Five years is a milestone by any accounting — a time to look back over what’s been accomplished, and turn a purposeful eye toward the future. For the Buku Music + Art Project, this weekend’s fifth iteration at Mardi Gras World also marks a new beginning.
In August 2015, Winter Circle Productions’ hip-hop and electronic dance music-focused event was acquired in part by AEG Live, the massive entertainment company that co-produces the New Orleans Jazz and Heritage Festival; the deal also established a new Gulf Coast office for AEG. The 2016 Buku is the first one to be produced with the help of Goldenvoice, the AEG company behind major American destination festivals like Coachella, Stagecoach and Firefly.
It’s a big step for Dante DiPasquale and Reeves Price, who launched Winter Circle in 2009 when both were still Tulane students. Price and DiPasquale now hold VP titles at AEG, the former in operations and the latter in talent, which requires him to split his time between New Orleans and New York City.
“They’ve basically set us up for success,” DiPasquale said. “There hasn’t been much that’s changed other than increased efficiency, a great network of people and a lot more information that we have than we did before.”
The 2016 Buku lineup on Friday and Saturday appears to corroborate DiPasquale’s assertion that the new partners are helping with a light touch. This year’s Buku is actually one of its first with no clear-cut legacy headliner on the level of past bill-toppers like Public Enemy and the Flaming Lips.
“That wasn’t deliberate, to be honest,” DiPasquale said, “though also, I think that Mystikal and Juvenile (who play Friday) could be considered a legacy act. We always like to give a nod to old-school hip-hop, and that was the act for this year.”

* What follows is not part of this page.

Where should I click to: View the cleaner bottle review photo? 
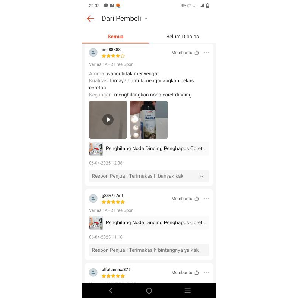[149, 120]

Beyond that, “we listen to the fans, too. Every single request that’s made, there’s a note being taken.”
This year, those notes came to fruition with a solid lineup of hot hip-hop, including Kid Cudi, Fetty Wap, Future, Kehlani and Earl Sweatshirt; experimental electronic bands like Pretty Lights (who will headline on Saturday), Chvrches and Crystal Castles; and an eclectic mix of locals.
“For me personally, Buku has always been about representing the subculture of New Orleans,” DiPasquale said. “I think it complements other festivals and events in the city, because it shines the spotlight on this sort of useful bubbling underbelly of New Orleans that is real and is a real positive contribution to the city. I think it’s sort of bringing New Orleans into the spotlight for a lot of young kids that maybe felt like there was no outlet for the music they listen to, or the lifestyle that they live.”

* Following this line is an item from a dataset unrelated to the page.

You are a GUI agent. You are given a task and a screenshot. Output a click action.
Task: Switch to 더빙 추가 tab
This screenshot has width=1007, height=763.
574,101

The Buku grounds at Mardi Gras World are essential to the festival’s identity. The twin smokestacks behind the main Power Plant stage are part of Buku’s visual branding, pictured on official poster art.
The unique indoor-outdoor staging creates multiple discrete vibes for the festival, from the sparse, cavernous Ballroom to the Float Den, with its leering, colorful papier-mache Carnival scenery to the V.I.P. S.S. Buku riverboat, docked in the Mississippi.
That’s been both a benefit and a challenge for organizers.
“It’s a lot of work,” said DiPasquale. “It’s not the easiest site. You would think, oh, it’s a small site so it’s easy to navigate. But it’s the opposite. The smaller the site, the more jammed you are and the more creative you have to be with the space. Every single square foot is calculated.”
To reach the Back Alley, Buku’s smallest stage, attendees walk a narrow promenade past the Float Den, beside the water, to a tucked-away riverside enclave that feels like you’ve gotten backstage by mistake. Added in 2014, the Back Alley was conceived for DJs to create an intimate, underground vibe, not unlike those of the D.I.Y. raves of the ’90s and early 2000s.
In 2015, Buku added palm trees and wooden furniture, creating a tropical patio vibe under the urban-industrial glow of the Crescent City Connection.
The Back Alley footprint will be expanded again this year, DiPasquale said, with a new stage and an amped-up lineup that puts local talent like DJ Soul Sister and Fro-Yo Ma alongside national names like the Dutch house DJ Sam Feldt and Chicago’s Lee Foss.
Another corner of the Buku grounds coming up in the world is the Front Yard, the fest’s only patch of green space. For the past two years, the grassy hollow beside the Float Den has hosted an increasing number of food vendors and artists, plus a small stage for DJs.
“At a lot of festivals there’s maybe one vibe, like I’m on the beach, or I’m in the woods,” DiPasquale said. “But at Buku, you sort of recalibrate where you are when you bounce from stage to stage. Because it’s indoor and outdoor, and one second you’re on the river and the other second you’re in a big warehouse and can’t see outside.”